Data lines —
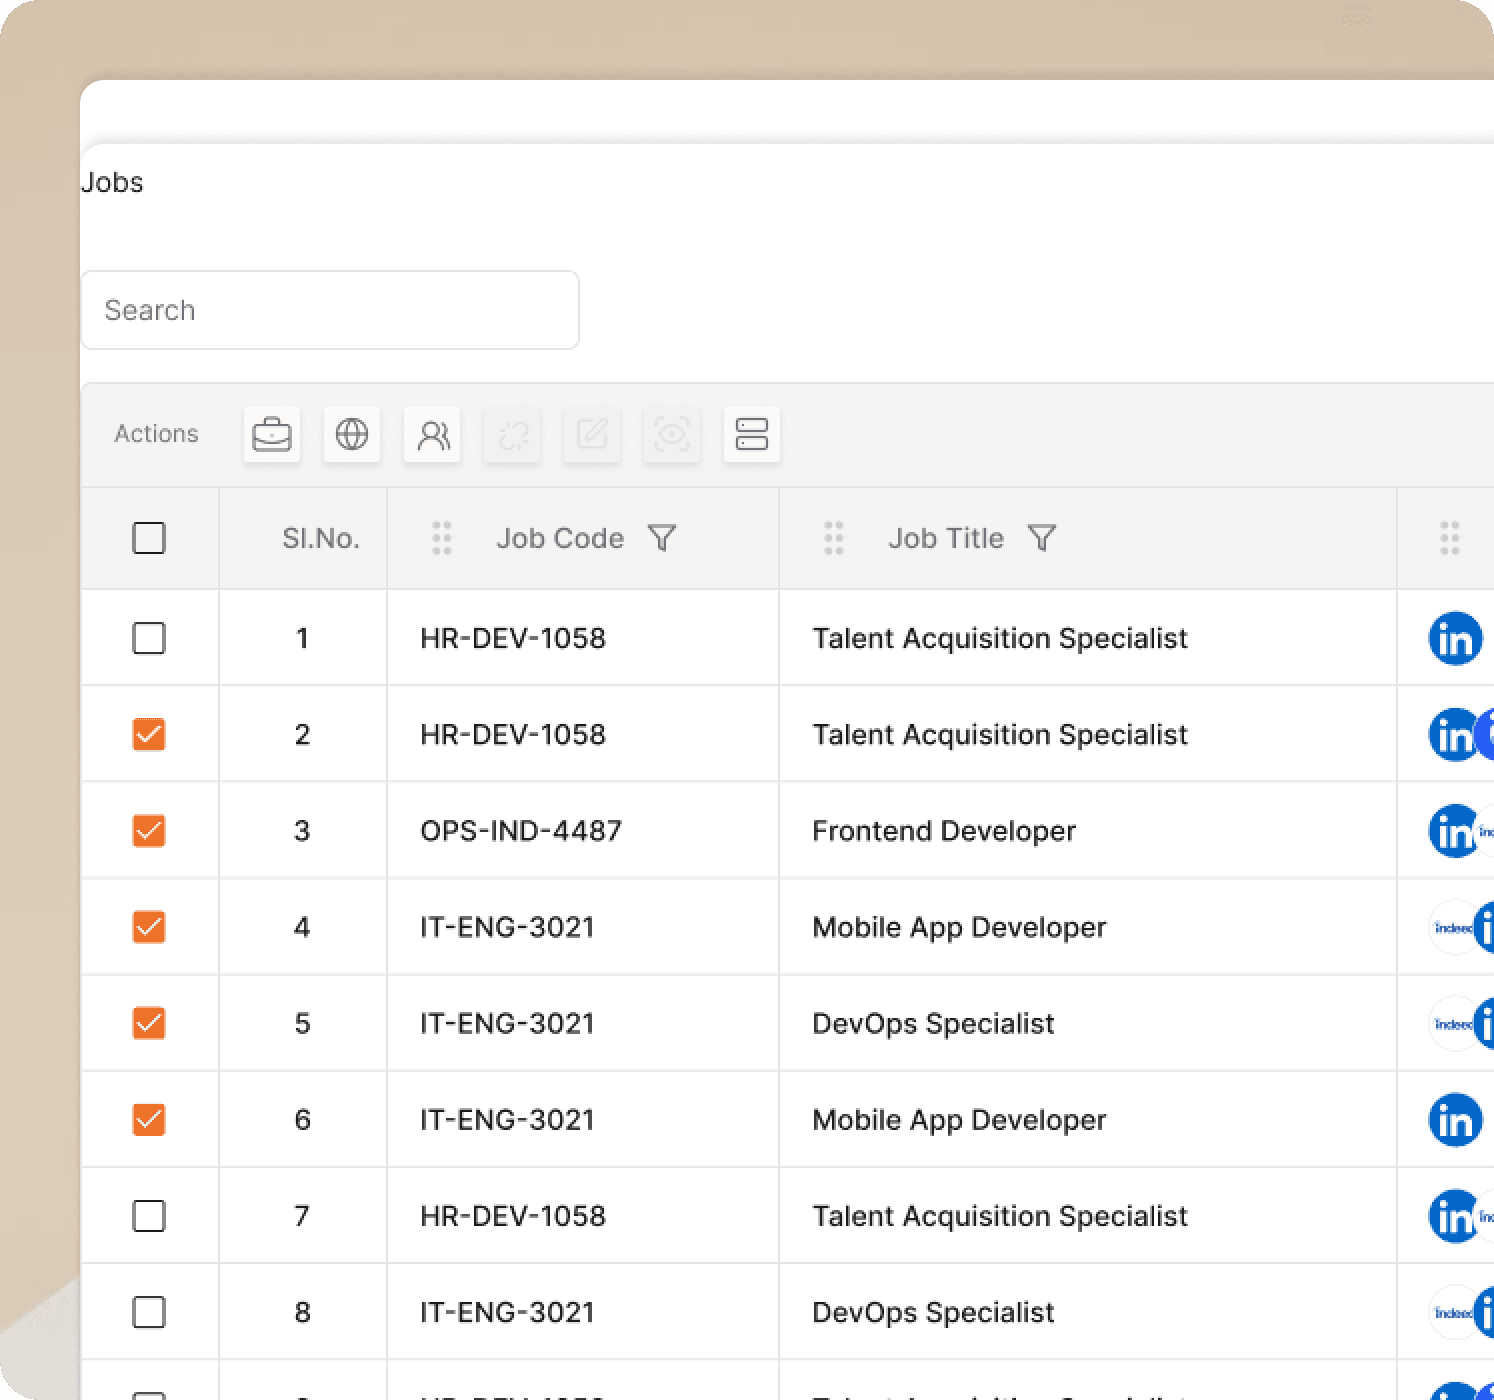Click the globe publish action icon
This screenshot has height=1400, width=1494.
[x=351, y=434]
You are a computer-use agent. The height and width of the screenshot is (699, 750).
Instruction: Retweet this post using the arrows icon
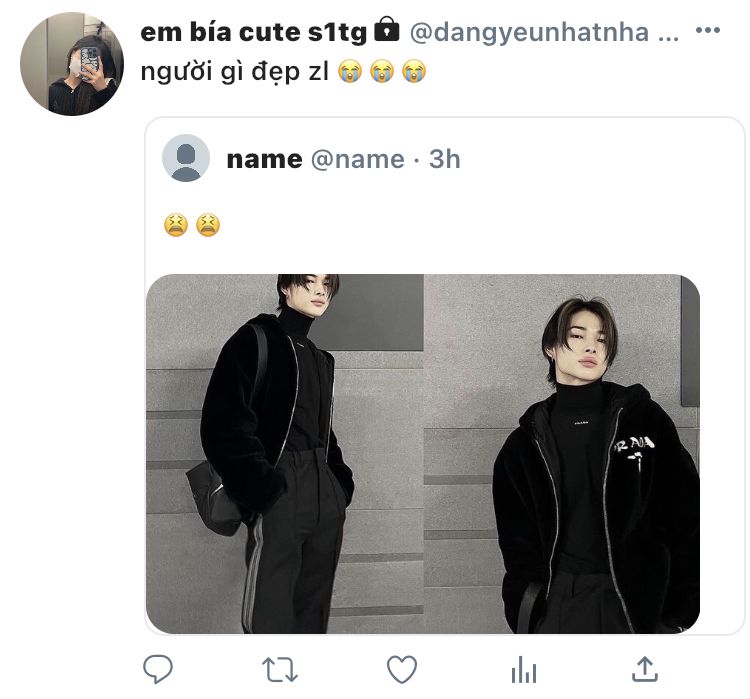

Short task — List every line of the records above that contains the string "screenshot".

Correct output —
This screenshot has height=1400, width=1494.
You are a computer-use agent. The height and width of the screenshot is (699, 750).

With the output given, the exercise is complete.